Explanation for the correct option.

Step 1: Simplify the given equation.

$1+\frac{1}{x}+\frac{1}{x^2}+\frac{1}{x^3}+\dots .\infty$ are in infinite G.P, where $a=1\mathrm{and}r=\frac{1}{x}$.
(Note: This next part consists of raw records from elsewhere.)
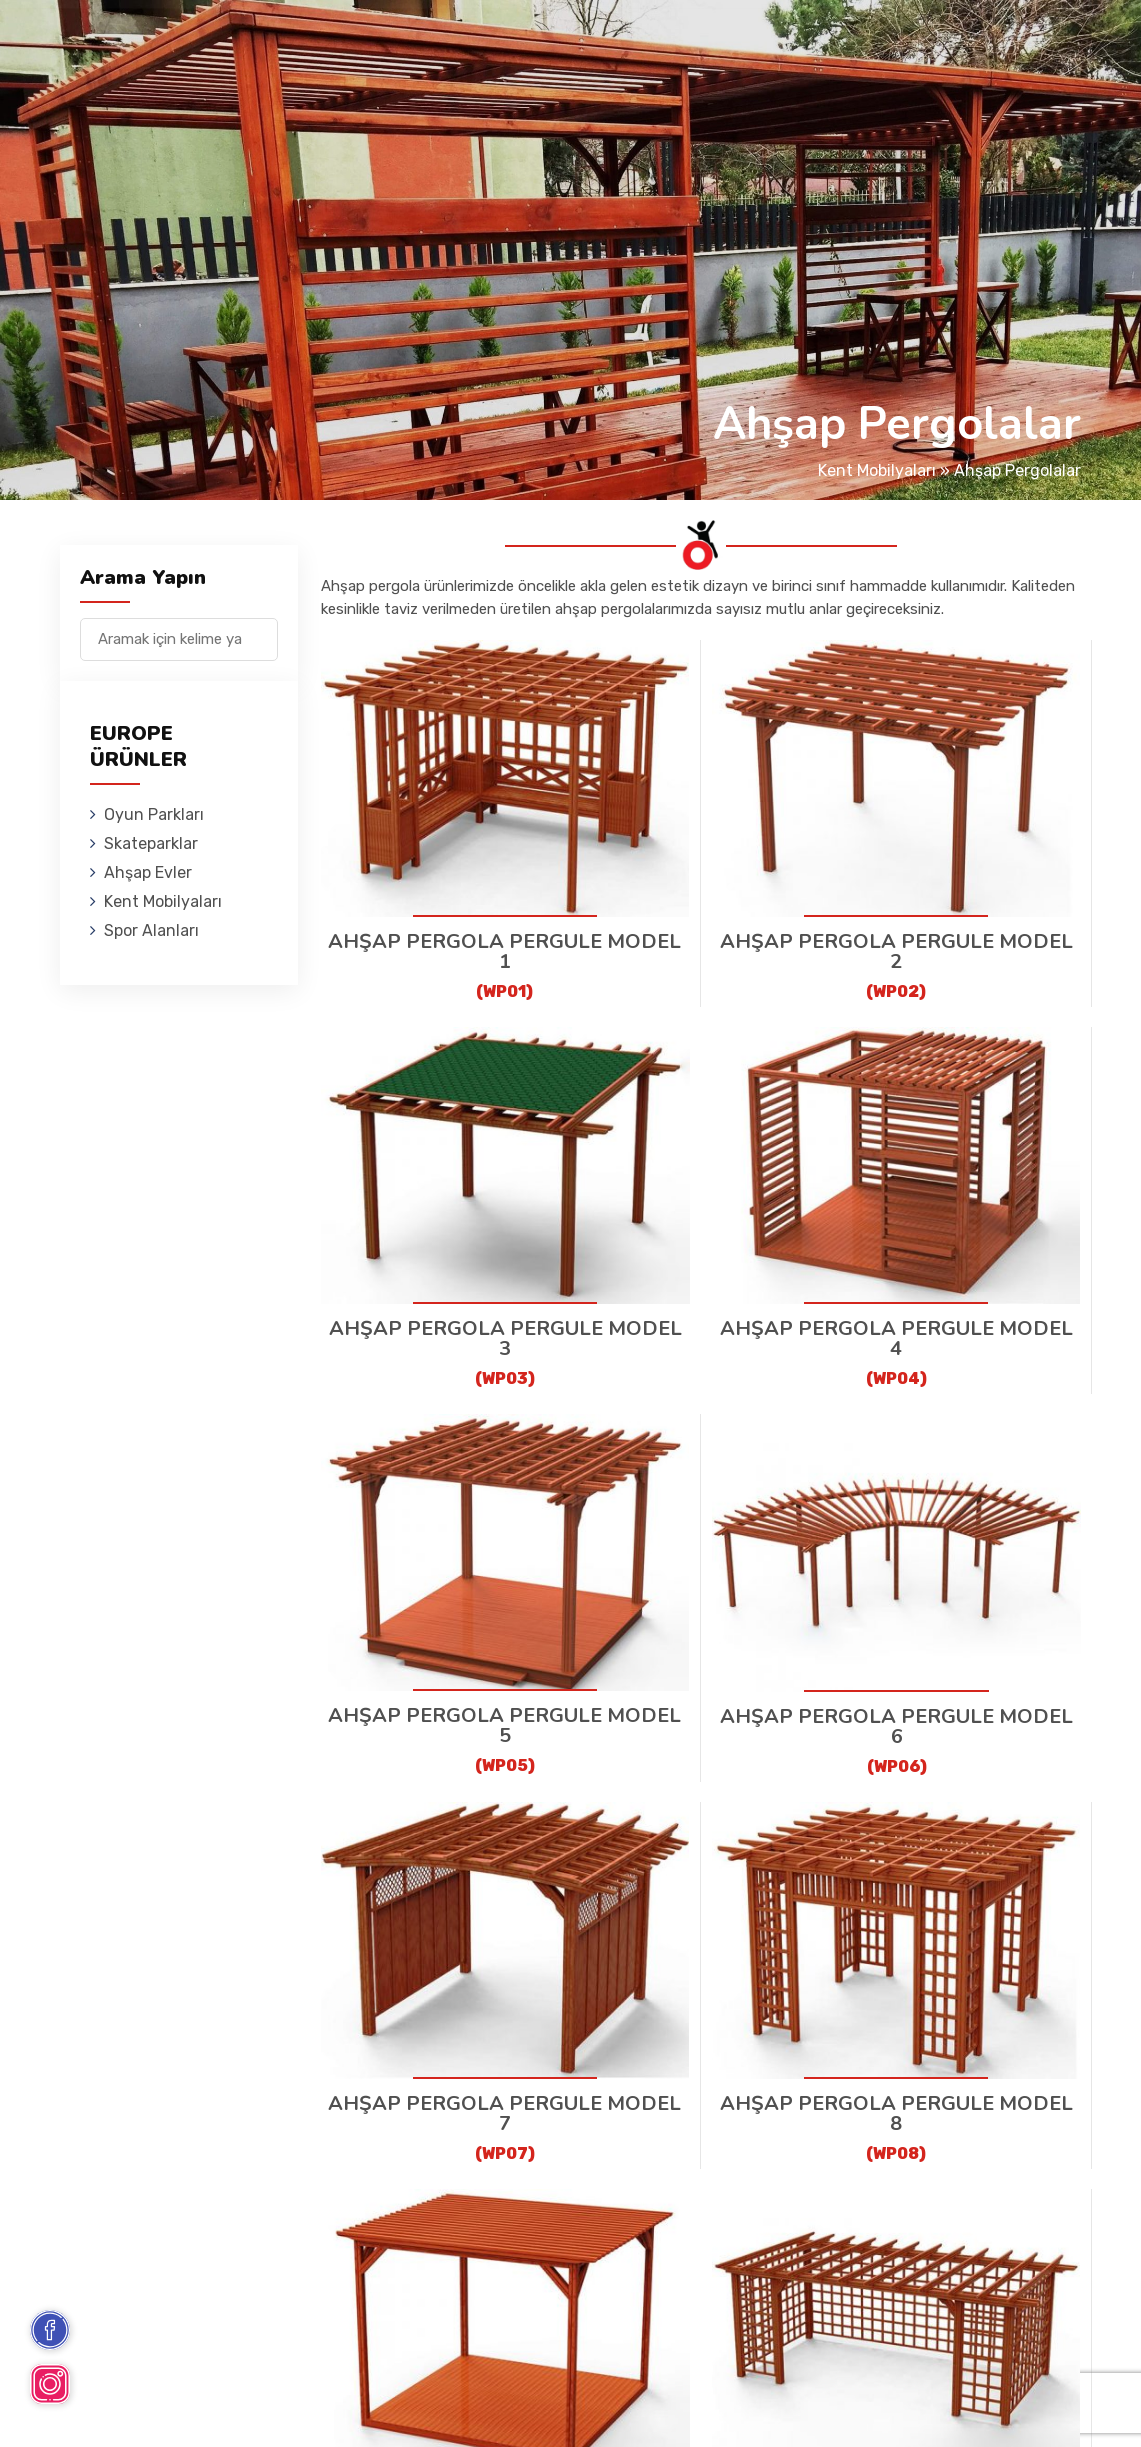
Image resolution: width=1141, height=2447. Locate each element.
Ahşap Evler (518, 44)
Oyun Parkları (268, 44)
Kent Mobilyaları (651, 44)
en (1012, 47)
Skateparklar (397, 44)
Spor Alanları (791, 44)
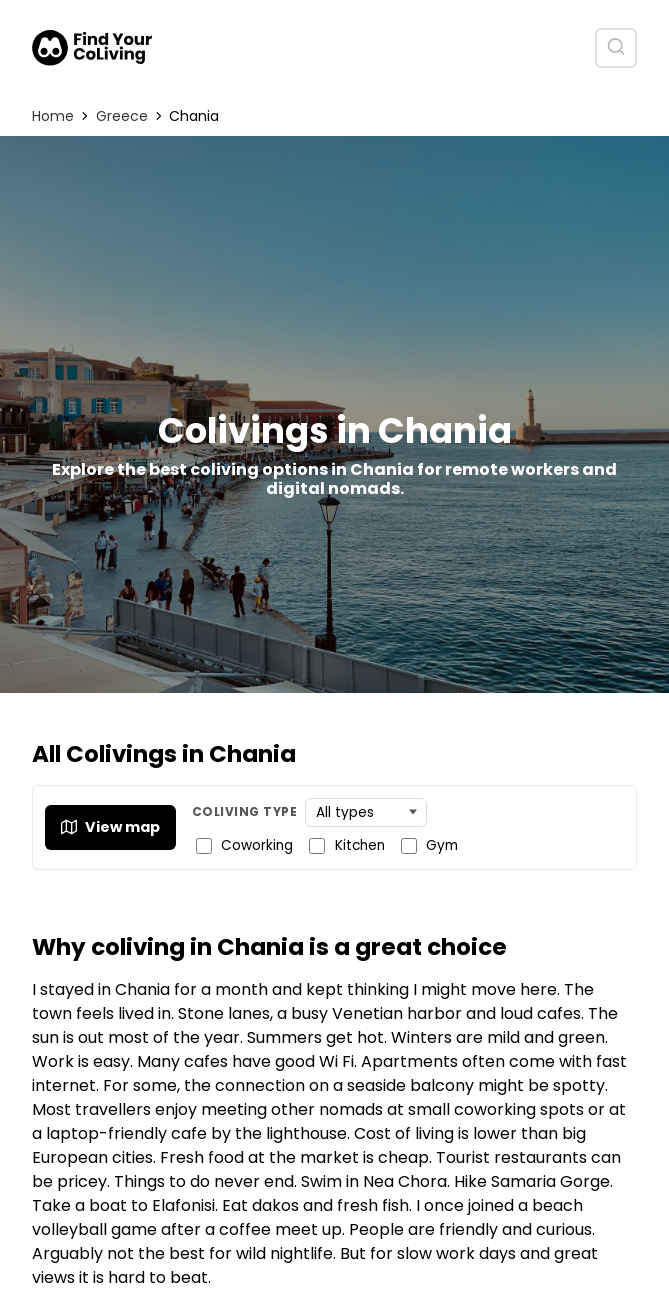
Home (53, 116)
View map (110, 827)
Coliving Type (244, 811)
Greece (122, 116)
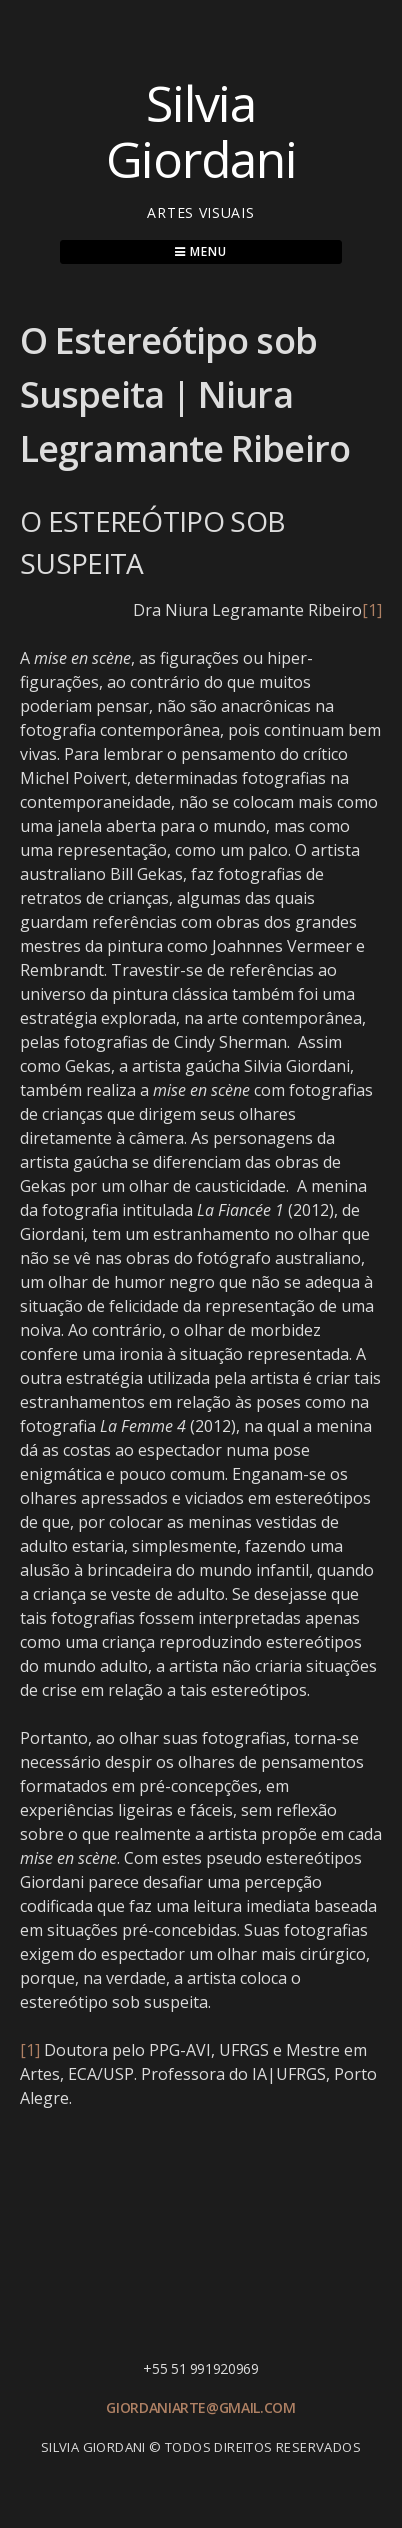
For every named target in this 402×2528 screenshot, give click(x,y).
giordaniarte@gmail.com (200, 2407)
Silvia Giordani (201, 131)
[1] (372, 610)
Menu (200, 251)
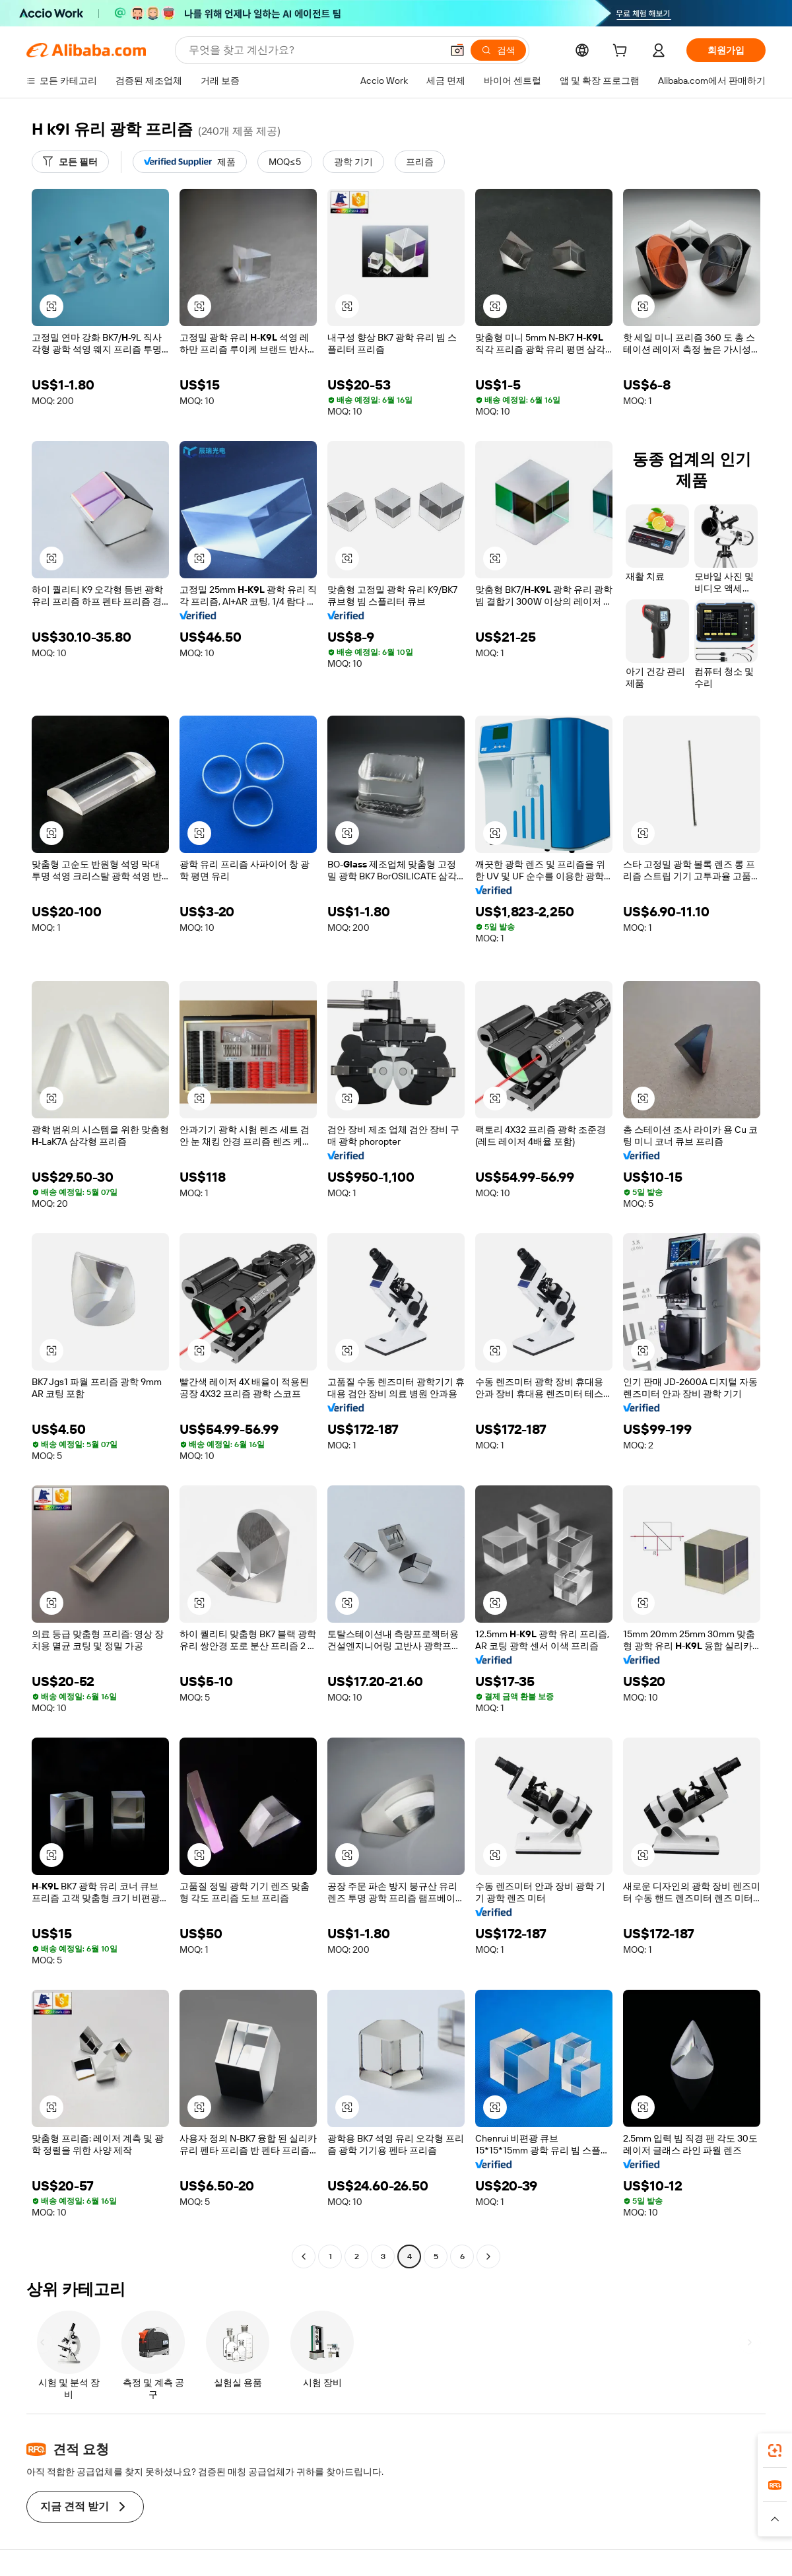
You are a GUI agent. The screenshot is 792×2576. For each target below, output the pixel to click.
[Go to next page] (488, 2256)
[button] (457, 50)
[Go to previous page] (303, 2256)
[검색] (498, 50)
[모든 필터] (70, 162)
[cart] (622, 52)
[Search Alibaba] (314, 50)
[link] (775, 2450)
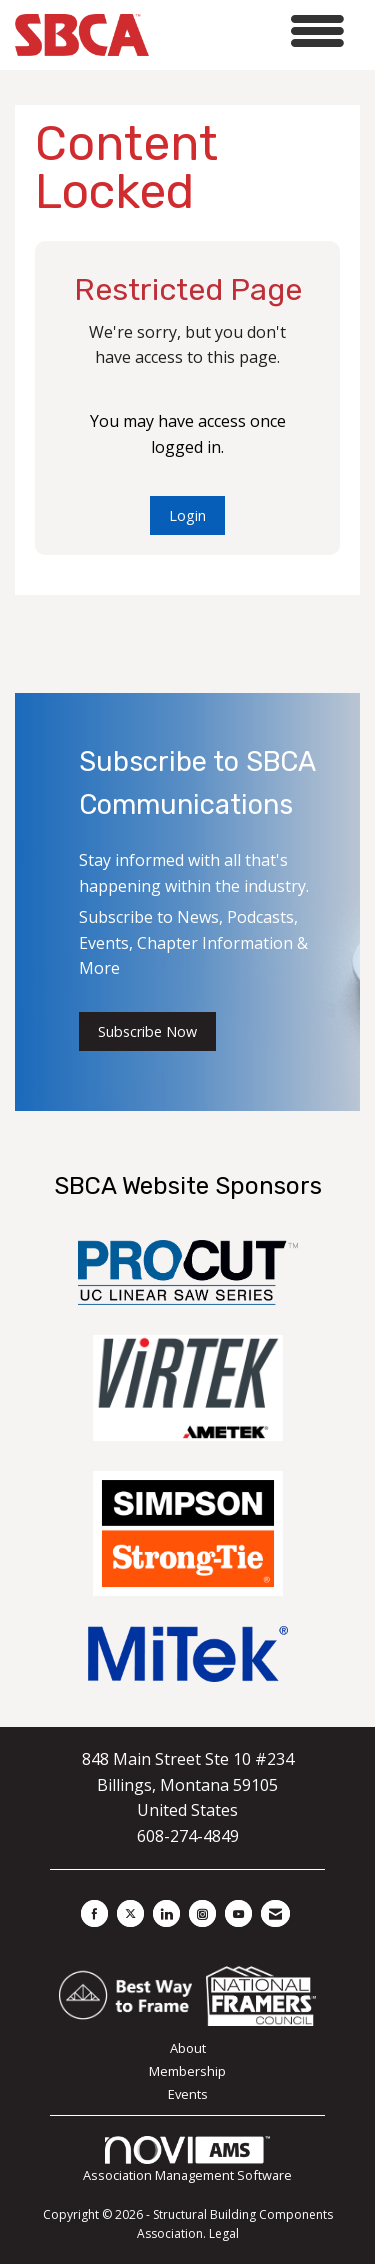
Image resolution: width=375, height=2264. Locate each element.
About (188, 2048)
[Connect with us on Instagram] (202, 1913)
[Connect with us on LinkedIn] (166, 1913)
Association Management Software (187, 2160)
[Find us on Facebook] (94, 1913)
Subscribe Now (147, 1031)
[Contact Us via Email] (275, 1913)
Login (187, 515)
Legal (224, 2233)
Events (188, 2094)
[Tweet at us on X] (130, 1913)
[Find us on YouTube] (238, 1913)
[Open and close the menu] (252, 31)
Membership (187, 2071)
Sum of infinite terms of G.P $=\frac{a}{1-r}$.

So,

$\begin{array}{rcl}y& =& \frac{1}{1-{\displaystyle \frac{1}{x}}}\\ & =& \frac{x}{x-1}.....\left(1\right)\end{array}$

Step 2: Find $\frac{dy}{dx}$.

By differentiating w.r.t $x$, we get

$\begin{array}{rcl}\frac{dy}{dx}& =& \frac{\left(x-1\right)\left(1\right)-\left(x\right)\left(1\right)}{{\left(x-1\right)}^2}\\ & =& \frac{x-1-x}{{\left(x-1\right)}^2}\\ & =& \frac{-1}{{\left(x-1\right)}^2}\\ & =& \frac{-1}{{\left({\displaystyle \frac{x}{y}}\right)}^2}\left[\mathrm{from}\left(1\right)\right]\\ & =& \frac{-y^2}{x^2}\end{array}$

Hence, option D is correct.